Klughardt, August - Streichquartett op. 42
Am Rande
Label/Verlag: CAvi-music
Detailinformationen zum besprochenen Titel
Das Pleyel Quartett widmet sich mit Kammermusikwerken von August Klughardt (1847-1902) unbekannten Kompositionen am Rande des allgemeinen Werkkanons. Vor allem das Klavierquintett op. 43 ist eine echte kammermusikalische Entdeckung.
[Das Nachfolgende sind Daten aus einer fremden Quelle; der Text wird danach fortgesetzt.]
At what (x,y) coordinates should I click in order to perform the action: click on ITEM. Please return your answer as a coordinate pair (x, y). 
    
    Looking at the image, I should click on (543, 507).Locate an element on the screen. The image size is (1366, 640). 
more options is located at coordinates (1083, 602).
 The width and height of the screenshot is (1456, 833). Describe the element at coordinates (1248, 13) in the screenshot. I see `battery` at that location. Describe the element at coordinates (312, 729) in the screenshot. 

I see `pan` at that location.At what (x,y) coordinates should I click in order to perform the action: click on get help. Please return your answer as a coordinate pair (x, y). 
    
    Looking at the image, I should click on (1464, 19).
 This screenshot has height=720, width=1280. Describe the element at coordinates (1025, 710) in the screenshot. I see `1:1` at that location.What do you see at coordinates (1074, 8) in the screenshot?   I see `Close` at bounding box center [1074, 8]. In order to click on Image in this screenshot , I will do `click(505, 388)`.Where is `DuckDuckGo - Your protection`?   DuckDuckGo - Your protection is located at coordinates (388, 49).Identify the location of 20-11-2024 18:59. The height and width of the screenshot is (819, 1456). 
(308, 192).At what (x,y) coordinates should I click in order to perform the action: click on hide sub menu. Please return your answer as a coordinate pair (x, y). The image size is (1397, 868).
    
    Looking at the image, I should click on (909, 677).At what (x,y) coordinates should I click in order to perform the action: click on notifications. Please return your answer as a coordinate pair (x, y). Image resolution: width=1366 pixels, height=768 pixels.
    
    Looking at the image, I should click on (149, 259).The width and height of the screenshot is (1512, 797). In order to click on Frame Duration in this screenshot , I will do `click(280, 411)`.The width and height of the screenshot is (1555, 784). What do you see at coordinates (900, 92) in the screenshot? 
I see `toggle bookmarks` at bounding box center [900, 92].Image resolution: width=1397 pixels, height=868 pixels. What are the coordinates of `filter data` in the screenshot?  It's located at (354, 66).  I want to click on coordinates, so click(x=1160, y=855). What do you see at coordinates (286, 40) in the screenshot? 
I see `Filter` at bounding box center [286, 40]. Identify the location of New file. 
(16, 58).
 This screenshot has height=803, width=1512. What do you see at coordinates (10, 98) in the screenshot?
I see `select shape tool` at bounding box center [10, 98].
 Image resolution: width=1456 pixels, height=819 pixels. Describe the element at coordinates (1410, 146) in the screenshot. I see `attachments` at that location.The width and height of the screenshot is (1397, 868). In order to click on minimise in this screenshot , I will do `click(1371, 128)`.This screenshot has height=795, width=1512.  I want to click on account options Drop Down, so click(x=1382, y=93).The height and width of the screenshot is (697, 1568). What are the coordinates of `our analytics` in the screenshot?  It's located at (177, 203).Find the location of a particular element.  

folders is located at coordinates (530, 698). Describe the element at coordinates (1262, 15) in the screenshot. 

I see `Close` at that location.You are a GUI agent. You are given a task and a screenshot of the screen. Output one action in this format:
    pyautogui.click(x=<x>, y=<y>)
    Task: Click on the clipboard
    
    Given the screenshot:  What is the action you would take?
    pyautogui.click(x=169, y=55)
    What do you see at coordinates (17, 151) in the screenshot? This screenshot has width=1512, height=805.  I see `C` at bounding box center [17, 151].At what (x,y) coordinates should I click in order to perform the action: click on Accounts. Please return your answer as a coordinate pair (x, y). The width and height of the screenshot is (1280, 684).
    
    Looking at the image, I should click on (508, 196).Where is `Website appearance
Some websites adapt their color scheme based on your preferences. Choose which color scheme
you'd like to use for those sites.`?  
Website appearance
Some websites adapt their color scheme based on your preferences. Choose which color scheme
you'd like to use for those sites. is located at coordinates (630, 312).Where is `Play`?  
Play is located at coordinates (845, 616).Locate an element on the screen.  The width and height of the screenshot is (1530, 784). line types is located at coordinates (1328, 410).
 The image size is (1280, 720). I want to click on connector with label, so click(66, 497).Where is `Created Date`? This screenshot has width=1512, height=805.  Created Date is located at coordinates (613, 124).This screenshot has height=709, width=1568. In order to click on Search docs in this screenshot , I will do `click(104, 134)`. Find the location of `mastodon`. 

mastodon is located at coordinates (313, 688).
Wie viele Werke von Komponisten aus der ‚zweiten Reihe‘ sind die Kompositionen August Klughardts (1847-1902) heute nahezu komplett in Vergessenheit geraten. Dabei gehörte er als Komponist und vor allem als Dirigent zu den gefragten Musikern seiner Zeit. Geboren und aufgewachsen in der Bach-Stadt Köthen feierte er zunächst Erfolge als Pianist, bevor er sich aufs Dirigieren verlegte und als Kapellmeister in Posen und Neustrelitz, am Hoftheater in Weimar und als Hofkapellmeister in Dessau schnell Karriere machte. In Weimar wurde er von Franz Liszt in den Kreis um Richard Wagner eingeführt, dessen erste Festspiele in Bayreuth er 1876 besuchte und dessen 'Ring des Nibelungen' er 1892/93 aufführte. Allerdings ließ er sich von Wagner und seinem Stil nicht vereinnahmen und komponierte neben fünf Sinfonien und Opern auch einige erlesene Kammermusikwerke.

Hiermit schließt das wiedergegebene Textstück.